(Esercizio):
Per favore, ricopia dal brano sugli imperatori mitraici nel teatro musicale tutto ciò che va da "Noi Montesi, amanti" fino a "Mitreo di Matera.".

(Blocco di testo):
La storiografia medievale e rinascimentale ha rivolto sempre ampi panegirici a Costantino e Teodosio, nel medesimo tempo si è mostrata avara di impegno conoscitivo verso la vita e le opere degli imperatori romani sostenitori del mitraismo. Essi, però sono apparsi quali personaggi protagonisti della drammaturgia musicale del secondo seicento e del secolo successivo. Il dramma musicale Eliogabalo vede la luce a Parma nel 1668 in occasione del battesimo del principe Odoardo, figlio del signore di quel ducato: libretto di Aurelio Aureli (prima metà del sec. XVII- dopo il 1708), musica del cremonese Francesco Cavalli (1602-1676). Successivamente l’opera venne rappresentata nei teatri di Venezia (1668); Napoli (1669); Genova (‘70) ove la partitura venne elaborata dal maestro Pietro Simone Augustini, Bologna (‘71) con musica di Giovanni Antonio Boretti; Roma (‘73); Milano (‘74); per la terza volta a Venezia (‘77); Palermo (‘78).

Anche la biografia dell’imperatore Aureliano interessò il teatro musicale barocco: ne furono autori il librettista Giacomo Dell’Angelo e il musicista bresciano Carlo Pallavicini (1630-1688). Ma il sostenitore del mitraismo più amato del teatro musicale del secolo XVIII è stato l’imperatore che la tradizione vuole abbia dato i natali alla Civita Severiana. Il poeta cesareo Apostolo Zeno (166-1750) alla corte di Vienna (1718-1728), precorrendo la riforma del melodramma metastasiano, operata sulle direttive dell’Ars poetica di Quinto Orazio Flacco, che voleva un melodramma con una struttura più razionale con forme entro schemi aulici e moralistici, nel 1717 volle mettere in scena al San Giovanni Crisostomo di Venezia, l’Alessandro Severo (musica di Antonio Lotti) nel quale fa rivivere riflessi dello squisito buon senso, degli arguti motti, dell’acuta osservazione con cui viene colta la saggezza comune della vita umana nell’eleganza linguistica e letteraria del poeta venosino. Col distico della terza scena del IV atto Se da aquila vuol far, si acceca il gufo / e se vuol far da bue crepa il ranocchio non riflette il Parvum parva decent (Epi. I. 7. 44), Metiri se quemque suo modulo ac pade verum est (Epi. I. 7. 93), Jure perhorrui / late conspicuum tollere verticem (C. III. 16, 18-19)3? Successivamente l’Alessandro Severo dello Zenno vide le scene dei più importanti teatri italiani ed esteri messo in musica da Fortunato Chelleri, Antonio Lotti, Francesco Pollaroli, Giuseppe Orlandini, Gaetano Maria Schiassi, Geminiano Jacomelli, Andrea Bernasconi e dai napoletani Francesco Mancini e Domenico Sarro.

Noi Montesi, amanti della nostra storia locale, dobbiamo qualche ringraziamento all’Alessando Severo di Apostolo Zeno perché mediante l’indagine conoscitiva di questo melodramma e degli inni al Sole dell’epoca della Roma Imperiale - dei quali si farà cenno più avanti – siamo giunti all’individuazione del Mitreo di Matera.

(Dati forniti):
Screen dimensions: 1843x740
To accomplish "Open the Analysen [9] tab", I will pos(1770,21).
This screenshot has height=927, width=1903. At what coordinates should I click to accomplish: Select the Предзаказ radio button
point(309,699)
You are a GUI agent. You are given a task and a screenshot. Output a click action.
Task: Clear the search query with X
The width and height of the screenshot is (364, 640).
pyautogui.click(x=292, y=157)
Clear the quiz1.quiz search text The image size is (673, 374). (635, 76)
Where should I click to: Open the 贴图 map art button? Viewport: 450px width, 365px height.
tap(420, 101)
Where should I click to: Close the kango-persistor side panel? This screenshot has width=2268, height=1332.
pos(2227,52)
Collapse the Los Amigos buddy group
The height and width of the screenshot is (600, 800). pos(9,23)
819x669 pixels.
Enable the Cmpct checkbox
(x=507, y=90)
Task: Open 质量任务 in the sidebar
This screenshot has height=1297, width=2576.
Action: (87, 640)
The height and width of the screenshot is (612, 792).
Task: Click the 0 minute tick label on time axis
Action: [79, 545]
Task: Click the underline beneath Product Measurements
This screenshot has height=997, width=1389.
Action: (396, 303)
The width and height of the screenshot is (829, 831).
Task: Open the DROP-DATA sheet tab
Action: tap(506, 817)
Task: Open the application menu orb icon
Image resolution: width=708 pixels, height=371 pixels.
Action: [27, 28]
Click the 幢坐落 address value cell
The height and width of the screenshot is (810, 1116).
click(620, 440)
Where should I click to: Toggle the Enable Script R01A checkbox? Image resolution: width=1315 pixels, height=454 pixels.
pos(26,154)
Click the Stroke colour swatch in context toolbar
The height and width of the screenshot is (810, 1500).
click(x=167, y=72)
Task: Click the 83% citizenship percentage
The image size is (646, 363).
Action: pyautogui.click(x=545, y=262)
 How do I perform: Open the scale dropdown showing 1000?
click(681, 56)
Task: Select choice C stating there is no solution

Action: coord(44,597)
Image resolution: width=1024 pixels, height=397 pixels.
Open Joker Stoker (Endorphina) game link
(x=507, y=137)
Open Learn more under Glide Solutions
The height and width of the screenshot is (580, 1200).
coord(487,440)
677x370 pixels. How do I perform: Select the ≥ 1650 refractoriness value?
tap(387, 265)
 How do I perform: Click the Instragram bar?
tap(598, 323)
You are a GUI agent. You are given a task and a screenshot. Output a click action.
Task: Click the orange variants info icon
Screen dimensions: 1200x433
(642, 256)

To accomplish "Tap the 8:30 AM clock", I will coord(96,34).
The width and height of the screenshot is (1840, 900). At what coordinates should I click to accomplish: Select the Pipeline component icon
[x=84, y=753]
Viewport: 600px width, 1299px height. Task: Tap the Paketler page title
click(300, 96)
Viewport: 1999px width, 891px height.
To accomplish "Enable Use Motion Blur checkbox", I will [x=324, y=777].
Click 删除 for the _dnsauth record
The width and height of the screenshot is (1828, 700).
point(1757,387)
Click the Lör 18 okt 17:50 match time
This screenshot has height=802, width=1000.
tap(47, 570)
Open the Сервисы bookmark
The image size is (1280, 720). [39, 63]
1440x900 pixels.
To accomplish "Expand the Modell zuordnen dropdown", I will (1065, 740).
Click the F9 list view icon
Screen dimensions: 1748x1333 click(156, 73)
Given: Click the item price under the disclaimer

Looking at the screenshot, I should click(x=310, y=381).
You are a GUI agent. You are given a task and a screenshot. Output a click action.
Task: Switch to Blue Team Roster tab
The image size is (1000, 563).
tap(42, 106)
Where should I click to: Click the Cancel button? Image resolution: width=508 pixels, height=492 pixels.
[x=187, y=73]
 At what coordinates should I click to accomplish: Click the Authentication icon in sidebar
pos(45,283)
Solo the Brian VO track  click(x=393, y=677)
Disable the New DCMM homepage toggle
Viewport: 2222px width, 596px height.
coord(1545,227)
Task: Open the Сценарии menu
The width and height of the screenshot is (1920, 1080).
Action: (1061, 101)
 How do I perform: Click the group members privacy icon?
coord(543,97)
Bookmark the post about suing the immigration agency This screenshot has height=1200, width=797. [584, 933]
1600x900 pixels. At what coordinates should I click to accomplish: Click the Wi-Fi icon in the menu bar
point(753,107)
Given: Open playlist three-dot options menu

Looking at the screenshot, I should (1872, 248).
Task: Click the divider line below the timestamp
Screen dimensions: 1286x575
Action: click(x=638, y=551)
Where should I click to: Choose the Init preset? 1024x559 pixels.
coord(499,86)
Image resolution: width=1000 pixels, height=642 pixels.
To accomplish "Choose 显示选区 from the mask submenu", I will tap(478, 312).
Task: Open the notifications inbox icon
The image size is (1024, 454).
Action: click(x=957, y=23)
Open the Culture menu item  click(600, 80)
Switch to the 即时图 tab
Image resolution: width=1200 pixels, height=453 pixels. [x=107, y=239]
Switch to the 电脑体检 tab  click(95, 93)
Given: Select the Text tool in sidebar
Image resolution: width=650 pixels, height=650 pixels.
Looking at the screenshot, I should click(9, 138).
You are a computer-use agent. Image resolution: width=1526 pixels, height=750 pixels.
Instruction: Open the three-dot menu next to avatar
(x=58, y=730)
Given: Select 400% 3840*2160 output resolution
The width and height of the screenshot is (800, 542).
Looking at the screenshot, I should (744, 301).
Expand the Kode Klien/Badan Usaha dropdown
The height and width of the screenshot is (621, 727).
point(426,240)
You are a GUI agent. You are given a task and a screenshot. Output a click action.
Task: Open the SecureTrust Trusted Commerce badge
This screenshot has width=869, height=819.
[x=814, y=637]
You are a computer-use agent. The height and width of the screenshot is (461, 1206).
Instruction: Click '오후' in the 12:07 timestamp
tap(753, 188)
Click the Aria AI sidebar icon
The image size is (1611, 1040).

(Risposta all'esercizio):
Noi Montesi, amanti della nostra storia locale, dobbiamo qualche ringraziamento all’Alessando Severo di Apostolo Zeno perché mediante l’indagine conoscitiva di questo melodramma e degli inni al Sole dell’epoca della Roma Imperiale - dei quali si farà cenno più avanti – siamo giunti all’individuazione del Mitreo di Matera.